*Stored items from a collection*:
━━━━━━━━━━
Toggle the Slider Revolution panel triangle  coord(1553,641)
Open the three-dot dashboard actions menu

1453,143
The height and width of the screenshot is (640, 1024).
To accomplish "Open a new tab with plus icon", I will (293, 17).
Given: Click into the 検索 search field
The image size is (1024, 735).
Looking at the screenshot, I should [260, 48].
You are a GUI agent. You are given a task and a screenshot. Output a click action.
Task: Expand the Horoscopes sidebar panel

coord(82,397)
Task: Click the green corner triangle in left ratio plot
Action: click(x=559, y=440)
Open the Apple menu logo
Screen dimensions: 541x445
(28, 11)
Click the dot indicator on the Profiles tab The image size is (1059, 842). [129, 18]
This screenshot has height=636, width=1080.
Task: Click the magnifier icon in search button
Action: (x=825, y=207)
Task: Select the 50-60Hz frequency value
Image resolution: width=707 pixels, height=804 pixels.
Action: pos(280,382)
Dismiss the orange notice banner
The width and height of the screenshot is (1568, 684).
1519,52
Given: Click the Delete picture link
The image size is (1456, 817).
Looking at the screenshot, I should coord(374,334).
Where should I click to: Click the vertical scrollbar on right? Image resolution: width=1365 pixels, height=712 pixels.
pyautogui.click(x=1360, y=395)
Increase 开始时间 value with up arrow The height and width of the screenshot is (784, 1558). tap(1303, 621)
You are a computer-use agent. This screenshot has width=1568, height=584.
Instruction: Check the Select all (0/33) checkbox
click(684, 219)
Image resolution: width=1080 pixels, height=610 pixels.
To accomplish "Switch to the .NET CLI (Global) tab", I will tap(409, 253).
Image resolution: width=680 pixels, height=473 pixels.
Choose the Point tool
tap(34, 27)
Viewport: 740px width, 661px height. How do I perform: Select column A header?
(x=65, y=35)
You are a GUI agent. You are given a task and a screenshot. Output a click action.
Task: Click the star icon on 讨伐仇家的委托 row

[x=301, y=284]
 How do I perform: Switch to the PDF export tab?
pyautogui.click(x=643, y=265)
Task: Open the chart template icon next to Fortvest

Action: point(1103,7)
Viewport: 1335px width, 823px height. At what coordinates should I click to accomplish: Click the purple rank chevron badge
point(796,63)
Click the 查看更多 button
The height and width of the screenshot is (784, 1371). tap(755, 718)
━━━━━━━━━━
*WHAT TO WORK ON*: Word for word, repeat the lines from the one holding "Given: Click the Delete picture link" through the last line of the entries, both included.

*REPLY TO THE TASK*:
Given: Click the Delete picture link
The image size is (1456, 817).
Looking at the screenshot, I should coord(374,334).
Where should I click to: Click the vertical scrollbar on right? Image resolution: width=1365 pixels, height=712 pixels.
pyautogui.click(x=1360, y=395)
Increase 开始时间 value with up arrow The height and width of the screenshot is (784, 1558). tap(1303, 621)
You are a computer-use agent. This screenshot has width=1568, height=584.
Instruction: Check the Select all (0/33) checkbox
click(684, 219)
Image resolution: width=1080 pixels, height=610 pixels.
To accomplish "Switch to the .NET CLI (Global) tab", I will tap(409, 253).
Image resolution: width=680 pixels, height=473 pixels.
Choose the Point tool
tap(34, 27)
Viewport: 740px width, 661px height. How do I perform: Select column A header?
(x=65, y=35)
You are a GUI agent. You are given a task and a screenshot. Output a click action.
Task: Click the star icon on 讨伐仇家的委托 row

[x=301, y=284]
 How do I perform: Switch to the PDF export tab?
pyautogui.click(x=643, y=265)
Task: Open the chart template icon next to Fortvest

Action: point(1103,7)
Viewport: 1335px width, 823px height. At what coordinates should I click to accomplish: Click the purple rank chevron badge
point(796,63)
Click the 查看更多 button
The height and width of the screenshot is (784, 1371). tap(755, 718)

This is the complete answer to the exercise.